_Tâche à réaliser_. Restituez mot pour mot, dans le texte ci-dessous sur les États faillis en Afrique, le passage qui va de « Comment on justifie » jusqu'à « très bonnes affaires. ».

_Sélection_.
━━━━
Comment on justifie les “interventions”...

De la notion d’Etat failli en Afrique

Depuis plus de vingt ans, on évoque les “Etats faillis” dans tous les débats internationaux. Les Etats menacés de faillite sont souvent des Etats dont les frontières sont incertaines et ont été jadis fixées par les puissances coloniales. Pourtant les “Etats faillis” ou “affaiblis” recèlent de bonnes opportunités pour les puissances mondiales. Ils offrent autant d’opportunités à intervenir, à s’incruster sur d’autres continents; ensuite, le processus de “nation building” s’avère très lucratif, permet de faire de très bonnes affaires.

Dans le Sud-Soudan, le conflit, qui y sévissait depuis décembre 2013, a subitement gagné en intensité fin avril 2014: ce conflit oppose l’ancien vice-président Riek Machar au président en exercice Salva Kiir. Les rebelles, pour la plupart partisans de Machar, avaient commis un massacre dans la ville de Bentiu (plus de 200 morts), comme le rapporte l’ONU. Ces turbulences nous amènent à nous poser une question: le Sud-Soudan, devenu indépendant en juillet 2011, doit-il déjà être considéré comme un Etat failli?
━━━━
_Extrait source_.
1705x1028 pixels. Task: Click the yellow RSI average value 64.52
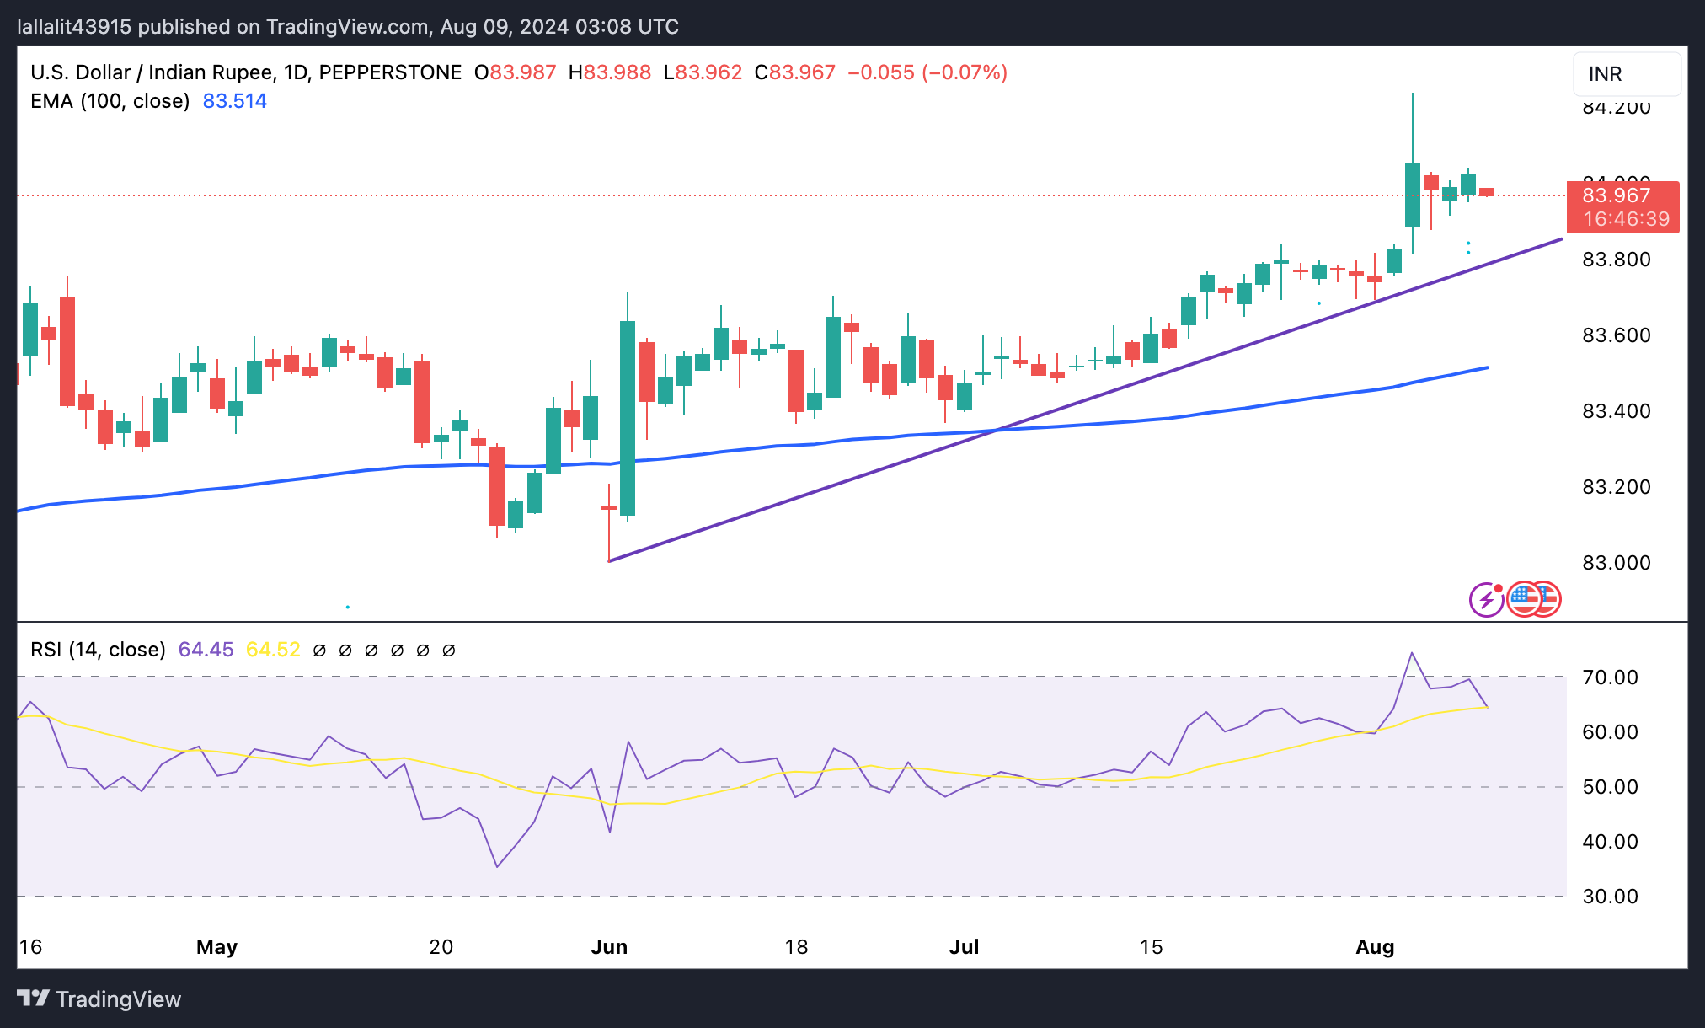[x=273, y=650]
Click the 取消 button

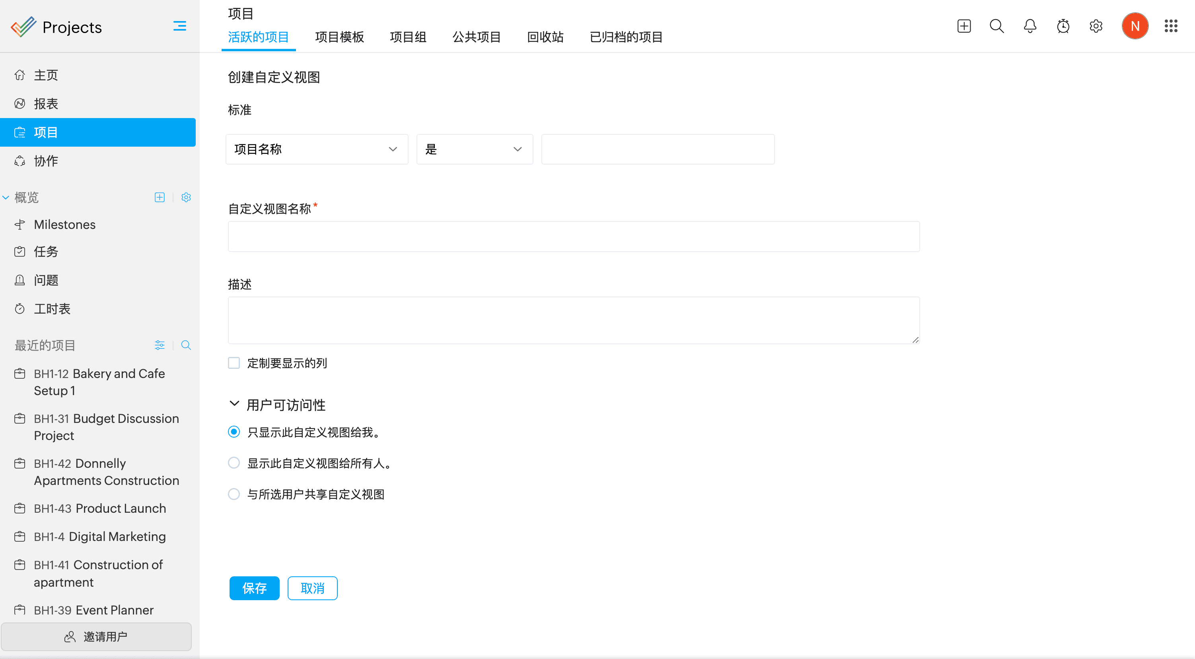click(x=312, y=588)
━━━━
_Réponse rédigée_.
Comment on justifie les “interventions”...

De la notion d’Etat failli en Afrique

Depuis plus de vingt ans, on évoque les “Etats faillis” dans tous les débats internationaux. Les Etats menacés de faillite sont souvent des Etats dont les frontières sont incertaines et ont été jadis fixées par les puissances coloniales. Pourtant les “Etats faillis” ou “affaiblis” recèlent de bonnes opportunités pour les puissances mondiales. Ils offrent autant d’opportunités à intervenir, à s’incruster sur d’autres continents; ensuite, le processus de “nation building” s’avère très lucratif, permet de faire de très bonnes affaires.